“You can bring me the boy.“
Written and directed by Jennifer Kent, the 2014 Australian psychological horror The Babadook serves up a tense introspective look into how one woman deals with grief and its traumatic effects on the relationship with her only son. The film can be viewed through the lens of pure metaphor– as many critics and viewers are want to do.
Amelia, played by Essie Davis, gives a great performance as a the mother of a troubled child born following a car accident resulting in the death of his father, Amelia’s husband, on the way to own birth. Gripped by overwhelming grief and sadness over the loss, Amelia raises Samuel alone, coming to resent him and blaming him for the death of his father and her lover. In the film, Samuel comes to find a children’s book that depicts the movies titular monster, a pale-faced fiend adorned in a top hat, black cloak and sporting long, spider-like fingers. As the story progresses, the symbolism between the Bababook’s growing presence and Amelia’s confrontation with her own long suppressed emotions becomes increasingly apparent. By the film’s end, after nearly killing Samuel several times for her belief in his responsibility for her husband’s death, Amelia eventually ‘conquer’s’ her emotions and banishes the Babadook to her basement where he remains, feeding on worms and whimpering in the shadows.
As much as I can appreciate the uniqueness of films like The Babadook, its always tough watching them all the same. Horror fan though I am, I find movies like the Babadook too oppressively bleak for my taste.
The first movie I ever watched that I think embodies this type of film was HBO’s 2001 Wit. That story is essentially 2-hours of witnessing Emma Thompson die from cancer (fun times). As someone who watched a love one go through chemotherapy, Wit was a tough viewing.

> **Supplied data**
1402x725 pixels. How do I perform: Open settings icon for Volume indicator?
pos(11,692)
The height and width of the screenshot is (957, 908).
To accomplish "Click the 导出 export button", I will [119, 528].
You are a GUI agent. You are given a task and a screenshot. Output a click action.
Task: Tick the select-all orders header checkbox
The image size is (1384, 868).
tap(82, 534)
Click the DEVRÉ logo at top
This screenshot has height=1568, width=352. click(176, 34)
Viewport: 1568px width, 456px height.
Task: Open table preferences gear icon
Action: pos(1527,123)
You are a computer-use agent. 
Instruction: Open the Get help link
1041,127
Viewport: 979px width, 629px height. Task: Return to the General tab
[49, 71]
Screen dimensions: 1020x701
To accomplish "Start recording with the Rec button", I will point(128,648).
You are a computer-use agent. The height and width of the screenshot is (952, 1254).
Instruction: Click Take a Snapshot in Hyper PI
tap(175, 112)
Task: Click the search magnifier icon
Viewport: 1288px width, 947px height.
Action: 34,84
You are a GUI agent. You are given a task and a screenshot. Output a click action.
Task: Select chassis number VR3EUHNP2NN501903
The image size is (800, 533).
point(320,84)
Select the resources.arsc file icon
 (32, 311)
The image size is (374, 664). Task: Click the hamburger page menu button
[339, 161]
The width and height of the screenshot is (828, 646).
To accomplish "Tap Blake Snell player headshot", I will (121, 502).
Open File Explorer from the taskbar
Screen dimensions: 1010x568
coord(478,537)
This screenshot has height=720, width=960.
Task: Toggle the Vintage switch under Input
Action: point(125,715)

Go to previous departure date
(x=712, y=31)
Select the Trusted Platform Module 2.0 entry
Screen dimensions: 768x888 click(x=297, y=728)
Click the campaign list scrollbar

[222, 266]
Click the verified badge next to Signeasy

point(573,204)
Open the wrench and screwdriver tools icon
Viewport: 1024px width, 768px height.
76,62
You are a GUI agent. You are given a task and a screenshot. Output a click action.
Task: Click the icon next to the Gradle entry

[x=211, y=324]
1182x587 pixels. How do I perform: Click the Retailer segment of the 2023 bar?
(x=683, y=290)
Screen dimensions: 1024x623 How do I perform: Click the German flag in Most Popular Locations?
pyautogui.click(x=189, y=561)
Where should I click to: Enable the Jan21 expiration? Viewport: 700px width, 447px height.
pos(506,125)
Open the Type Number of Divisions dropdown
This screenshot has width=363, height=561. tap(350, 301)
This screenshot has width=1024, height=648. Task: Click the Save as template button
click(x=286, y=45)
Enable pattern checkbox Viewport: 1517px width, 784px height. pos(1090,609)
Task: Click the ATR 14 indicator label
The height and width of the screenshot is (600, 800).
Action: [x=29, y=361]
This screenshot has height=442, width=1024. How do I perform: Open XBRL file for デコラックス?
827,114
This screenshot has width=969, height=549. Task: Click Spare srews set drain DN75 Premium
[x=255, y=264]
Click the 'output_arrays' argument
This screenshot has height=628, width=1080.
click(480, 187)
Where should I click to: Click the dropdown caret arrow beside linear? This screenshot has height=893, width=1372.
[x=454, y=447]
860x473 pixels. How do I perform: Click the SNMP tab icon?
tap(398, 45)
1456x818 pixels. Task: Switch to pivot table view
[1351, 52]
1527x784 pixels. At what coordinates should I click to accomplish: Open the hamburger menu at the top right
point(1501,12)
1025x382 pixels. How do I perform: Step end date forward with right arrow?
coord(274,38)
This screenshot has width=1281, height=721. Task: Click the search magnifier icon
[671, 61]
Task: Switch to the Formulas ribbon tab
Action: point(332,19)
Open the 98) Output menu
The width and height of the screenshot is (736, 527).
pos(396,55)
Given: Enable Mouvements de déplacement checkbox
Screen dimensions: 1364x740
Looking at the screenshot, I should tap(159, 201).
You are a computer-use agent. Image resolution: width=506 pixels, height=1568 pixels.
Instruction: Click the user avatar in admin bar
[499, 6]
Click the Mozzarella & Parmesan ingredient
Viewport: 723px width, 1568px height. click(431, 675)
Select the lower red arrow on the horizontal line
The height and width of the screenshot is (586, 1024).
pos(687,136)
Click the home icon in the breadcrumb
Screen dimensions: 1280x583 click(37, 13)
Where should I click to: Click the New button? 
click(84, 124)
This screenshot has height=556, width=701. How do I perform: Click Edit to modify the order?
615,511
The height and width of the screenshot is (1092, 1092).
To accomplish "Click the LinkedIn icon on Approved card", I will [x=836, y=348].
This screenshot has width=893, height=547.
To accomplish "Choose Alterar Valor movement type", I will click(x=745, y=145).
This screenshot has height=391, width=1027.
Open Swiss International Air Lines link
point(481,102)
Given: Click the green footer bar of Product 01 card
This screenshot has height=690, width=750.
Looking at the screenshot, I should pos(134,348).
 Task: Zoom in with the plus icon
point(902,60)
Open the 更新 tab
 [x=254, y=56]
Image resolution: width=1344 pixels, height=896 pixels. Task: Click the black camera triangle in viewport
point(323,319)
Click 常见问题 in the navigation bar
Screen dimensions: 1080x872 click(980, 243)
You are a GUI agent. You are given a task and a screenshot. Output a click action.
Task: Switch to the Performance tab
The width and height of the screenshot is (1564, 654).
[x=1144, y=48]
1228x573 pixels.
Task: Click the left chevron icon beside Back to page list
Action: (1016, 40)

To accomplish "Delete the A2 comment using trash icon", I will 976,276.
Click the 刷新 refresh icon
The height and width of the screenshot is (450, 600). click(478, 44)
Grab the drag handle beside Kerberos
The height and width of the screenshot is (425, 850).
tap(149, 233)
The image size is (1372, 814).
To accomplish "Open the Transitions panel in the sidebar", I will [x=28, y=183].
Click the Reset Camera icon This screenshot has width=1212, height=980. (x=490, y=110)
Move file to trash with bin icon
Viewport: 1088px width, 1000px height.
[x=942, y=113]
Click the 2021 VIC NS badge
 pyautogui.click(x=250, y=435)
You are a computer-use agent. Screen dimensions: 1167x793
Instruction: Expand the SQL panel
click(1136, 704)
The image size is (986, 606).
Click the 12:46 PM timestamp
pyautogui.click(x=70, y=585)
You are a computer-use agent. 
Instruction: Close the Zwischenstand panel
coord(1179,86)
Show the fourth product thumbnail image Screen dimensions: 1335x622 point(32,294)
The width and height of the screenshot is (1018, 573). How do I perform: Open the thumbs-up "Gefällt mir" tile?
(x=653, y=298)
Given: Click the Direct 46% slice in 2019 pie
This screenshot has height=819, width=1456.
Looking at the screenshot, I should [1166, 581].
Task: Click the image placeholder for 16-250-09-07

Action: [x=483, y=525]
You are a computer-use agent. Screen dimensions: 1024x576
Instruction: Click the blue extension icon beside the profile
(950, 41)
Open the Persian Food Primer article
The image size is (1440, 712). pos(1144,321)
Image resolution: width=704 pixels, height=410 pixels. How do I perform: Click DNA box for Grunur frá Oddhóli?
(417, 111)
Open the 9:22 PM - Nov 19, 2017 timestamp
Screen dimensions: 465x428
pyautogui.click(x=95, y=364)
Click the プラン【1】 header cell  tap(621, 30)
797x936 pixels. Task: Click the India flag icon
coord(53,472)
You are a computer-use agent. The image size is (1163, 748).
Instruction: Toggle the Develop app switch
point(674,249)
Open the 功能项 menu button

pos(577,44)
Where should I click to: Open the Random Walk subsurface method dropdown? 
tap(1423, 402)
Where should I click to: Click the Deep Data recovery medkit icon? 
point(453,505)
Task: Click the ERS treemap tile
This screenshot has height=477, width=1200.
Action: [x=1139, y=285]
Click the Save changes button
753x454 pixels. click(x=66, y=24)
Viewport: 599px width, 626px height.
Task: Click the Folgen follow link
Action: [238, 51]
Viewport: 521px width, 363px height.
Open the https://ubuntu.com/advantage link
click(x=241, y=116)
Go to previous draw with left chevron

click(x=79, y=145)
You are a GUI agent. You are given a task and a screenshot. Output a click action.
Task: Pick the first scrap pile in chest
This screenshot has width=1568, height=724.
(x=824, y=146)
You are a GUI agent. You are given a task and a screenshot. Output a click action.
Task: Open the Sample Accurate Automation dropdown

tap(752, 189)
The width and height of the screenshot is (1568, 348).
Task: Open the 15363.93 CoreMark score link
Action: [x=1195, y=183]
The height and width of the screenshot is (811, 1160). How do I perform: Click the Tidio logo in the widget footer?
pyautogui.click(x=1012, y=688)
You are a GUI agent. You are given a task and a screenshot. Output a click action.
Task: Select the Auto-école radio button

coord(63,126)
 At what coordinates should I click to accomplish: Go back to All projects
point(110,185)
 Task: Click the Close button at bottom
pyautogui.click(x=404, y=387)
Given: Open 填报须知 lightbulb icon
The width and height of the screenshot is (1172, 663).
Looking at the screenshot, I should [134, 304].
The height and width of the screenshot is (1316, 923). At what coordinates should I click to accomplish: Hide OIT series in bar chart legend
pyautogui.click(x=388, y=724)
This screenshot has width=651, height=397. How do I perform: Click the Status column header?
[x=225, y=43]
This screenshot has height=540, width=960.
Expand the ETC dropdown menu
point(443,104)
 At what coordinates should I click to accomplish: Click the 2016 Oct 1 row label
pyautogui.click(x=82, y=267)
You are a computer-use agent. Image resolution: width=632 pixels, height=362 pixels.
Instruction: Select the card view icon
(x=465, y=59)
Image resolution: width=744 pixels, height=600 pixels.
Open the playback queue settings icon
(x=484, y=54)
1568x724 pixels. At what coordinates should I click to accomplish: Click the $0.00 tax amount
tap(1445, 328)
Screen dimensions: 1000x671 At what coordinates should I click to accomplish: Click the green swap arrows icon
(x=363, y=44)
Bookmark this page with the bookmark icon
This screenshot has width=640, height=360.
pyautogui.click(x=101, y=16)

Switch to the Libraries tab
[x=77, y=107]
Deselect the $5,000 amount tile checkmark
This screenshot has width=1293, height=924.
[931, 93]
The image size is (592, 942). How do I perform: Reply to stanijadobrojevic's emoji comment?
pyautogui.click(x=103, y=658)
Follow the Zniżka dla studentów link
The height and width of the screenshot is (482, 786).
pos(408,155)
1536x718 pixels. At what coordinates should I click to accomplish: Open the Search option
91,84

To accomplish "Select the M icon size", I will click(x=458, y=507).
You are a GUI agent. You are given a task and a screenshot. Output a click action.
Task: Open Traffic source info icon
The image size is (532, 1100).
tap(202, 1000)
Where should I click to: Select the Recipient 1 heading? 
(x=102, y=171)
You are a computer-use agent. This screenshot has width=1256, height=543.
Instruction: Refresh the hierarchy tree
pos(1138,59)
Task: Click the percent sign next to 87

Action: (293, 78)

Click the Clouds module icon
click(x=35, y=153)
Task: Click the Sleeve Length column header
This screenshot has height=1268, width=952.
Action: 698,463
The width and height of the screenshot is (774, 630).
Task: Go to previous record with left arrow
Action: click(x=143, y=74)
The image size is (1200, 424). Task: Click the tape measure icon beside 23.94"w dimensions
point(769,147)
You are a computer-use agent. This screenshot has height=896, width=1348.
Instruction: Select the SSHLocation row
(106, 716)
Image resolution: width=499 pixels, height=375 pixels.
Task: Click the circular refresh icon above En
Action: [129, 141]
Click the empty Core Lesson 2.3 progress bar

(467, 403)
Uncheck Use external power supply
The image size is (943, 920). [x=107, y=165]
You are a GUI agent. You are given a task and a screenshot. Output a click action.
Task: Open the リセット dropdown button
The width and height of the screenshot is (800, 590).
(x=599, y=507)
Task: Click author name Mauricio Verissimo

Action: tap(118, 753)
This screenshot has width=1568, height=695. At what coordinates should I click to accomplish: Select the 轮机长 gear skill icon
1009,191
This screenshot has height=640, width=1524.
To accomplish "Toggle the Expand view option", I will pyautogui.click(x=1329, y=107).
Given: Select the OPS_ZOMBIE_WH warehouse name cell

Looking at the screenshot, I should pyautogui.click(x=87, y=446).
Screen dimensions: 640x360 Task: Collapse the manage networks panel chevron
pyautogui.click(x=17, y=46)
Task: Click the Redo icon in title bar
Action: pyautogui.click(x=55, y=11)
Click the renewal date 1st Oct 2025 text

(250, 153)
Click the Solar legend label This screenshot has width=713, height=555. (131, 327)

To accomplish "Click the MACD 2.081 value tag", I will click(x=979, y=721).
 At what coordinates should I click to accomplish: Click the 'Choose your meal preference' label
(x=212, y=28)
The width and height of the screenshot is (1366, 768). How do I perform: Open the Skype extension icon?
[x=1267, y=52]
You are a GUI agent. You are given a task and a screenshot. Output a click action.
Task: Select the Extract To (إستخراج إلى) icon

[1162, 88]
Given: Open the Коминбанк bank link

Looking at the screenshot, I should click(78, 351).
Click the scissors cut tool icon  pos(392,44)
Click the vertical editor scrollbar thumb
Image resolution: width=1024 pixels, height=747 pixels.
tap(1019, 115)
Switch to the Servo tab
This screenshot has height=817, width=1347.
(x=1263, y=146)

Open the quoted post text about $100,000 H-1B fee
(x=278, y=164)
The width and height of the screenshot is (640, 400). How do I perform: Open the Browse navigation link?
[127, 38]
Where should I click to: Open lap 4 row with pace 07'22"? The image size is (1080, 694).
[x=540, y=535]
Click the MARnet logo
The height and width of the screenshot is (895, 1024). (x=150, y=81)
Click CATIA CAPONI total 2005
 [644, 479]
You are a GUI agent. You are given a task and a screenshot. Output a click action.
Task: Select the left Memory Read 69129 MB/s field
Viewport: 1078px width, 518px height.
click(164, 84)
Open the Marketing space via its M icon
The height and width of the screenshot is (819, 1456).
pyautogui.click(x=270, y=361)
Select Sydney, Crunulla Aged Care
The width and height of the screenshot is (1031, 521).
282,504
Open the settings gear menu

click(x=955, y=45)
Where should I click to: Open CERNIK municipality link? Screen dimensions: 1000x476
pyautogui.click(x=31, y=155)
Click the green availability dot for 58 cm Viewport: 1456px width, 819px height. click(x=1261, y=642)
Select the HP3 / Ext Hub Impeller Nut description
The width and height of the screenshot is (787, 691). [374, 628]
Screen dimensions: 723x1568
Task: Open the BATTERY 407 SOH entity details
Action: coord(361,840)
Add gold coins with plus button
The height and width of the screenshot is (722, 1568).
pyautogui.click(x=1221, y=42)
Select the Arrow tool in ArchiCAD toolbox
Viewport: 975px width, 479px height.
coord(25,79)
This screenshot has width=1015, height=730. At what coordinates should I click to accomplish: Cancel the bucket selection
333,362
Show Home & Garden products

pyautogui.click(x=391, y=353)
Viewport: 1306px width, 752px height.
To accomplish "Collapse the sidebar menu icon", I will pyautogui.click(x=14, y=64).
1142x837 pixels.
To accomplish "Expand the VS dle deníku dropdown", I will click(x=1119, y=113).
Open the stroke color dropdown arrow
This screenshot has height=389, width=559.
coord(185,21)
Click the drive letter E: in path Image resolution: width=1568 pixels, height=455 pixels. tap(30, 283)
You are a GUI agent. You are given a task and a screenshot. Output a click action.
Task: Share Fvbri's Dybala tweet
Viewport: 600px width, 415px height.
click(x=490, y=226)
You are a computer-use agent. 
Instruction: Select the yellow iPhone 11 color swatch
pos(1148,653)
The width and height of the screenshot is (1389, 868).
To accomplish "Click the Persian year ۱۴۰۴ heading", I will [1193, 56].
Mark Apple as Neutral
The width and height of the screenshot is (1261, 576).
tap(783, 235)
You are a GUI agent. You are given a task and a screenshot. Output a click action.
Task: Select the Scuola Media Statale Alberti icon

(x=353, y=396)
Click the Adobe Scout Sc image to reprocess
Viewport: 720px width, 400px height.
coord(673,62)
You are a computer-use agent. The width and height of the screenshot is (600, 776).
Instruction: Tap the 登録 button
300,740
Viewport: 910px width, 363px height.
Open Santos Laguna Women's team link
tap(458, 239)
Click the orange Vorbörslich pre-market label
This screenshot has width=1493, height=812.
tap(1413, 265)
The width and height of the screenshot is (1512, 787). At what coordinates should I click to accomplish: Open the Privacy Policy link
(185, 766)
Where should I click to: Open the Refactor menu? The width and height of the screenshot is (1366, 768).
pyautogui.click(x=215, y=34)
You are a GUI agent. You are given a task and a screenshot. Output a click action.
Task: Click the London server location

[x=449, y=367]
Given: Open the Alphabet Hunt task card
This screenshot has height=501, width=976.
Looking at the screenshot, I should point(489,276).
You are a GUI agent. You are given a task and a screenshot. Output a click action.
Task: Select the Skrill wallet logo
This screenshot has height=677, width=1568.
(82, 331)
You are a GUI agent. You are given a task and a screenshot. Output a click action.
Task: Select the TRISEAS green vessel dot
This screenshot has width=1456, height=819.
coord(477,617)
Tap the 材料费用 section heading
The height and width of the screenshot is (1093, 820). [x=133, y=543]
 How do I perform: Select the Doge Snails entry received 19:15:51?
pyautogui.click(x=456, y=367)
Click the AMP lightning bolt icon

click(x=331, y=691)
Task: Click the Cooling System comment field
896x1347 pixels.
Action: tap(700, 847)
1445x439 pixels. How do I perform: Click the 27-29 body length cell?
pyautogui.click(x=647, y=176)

> **Activity**
Pick up the review of The Babadook after its last sentence and keep writing it. None of the items above are needed for what comes next.

> **Task answer**
So horror films like Babadook that delve into pure emotions centered on loss, spotlight horrible human traits or that simply exist in a world populated by characters with little or no redeeming qualities and that also lack unrealistic gore, absurd premises or inspirational insights are not my general cup of tea.
For me, personally, The Babadook falls in line with similar films of the genre like Hereditary, Climax (2018), The House that Jack Built, The Lighthouse (2019), Killing Ground (2016) and others that dwell on the darkest aspects of human nature, with barely a shred of light. Unlike zombies films, which deal with threats that represent all sorts of largely external societal and occasionally personal ills in an unbelievable way, stories like Babadook rarely offer much in the way inspirational or engaging messaging for me. It’s all misery and pain– for the sake of misery and pain (#MSNBC’s Lockup). And though the darkness of films like Babadook may be cathartic for some, it’s always tough for me to escape into their bleak narratives with excitement, engagement or even sympathy.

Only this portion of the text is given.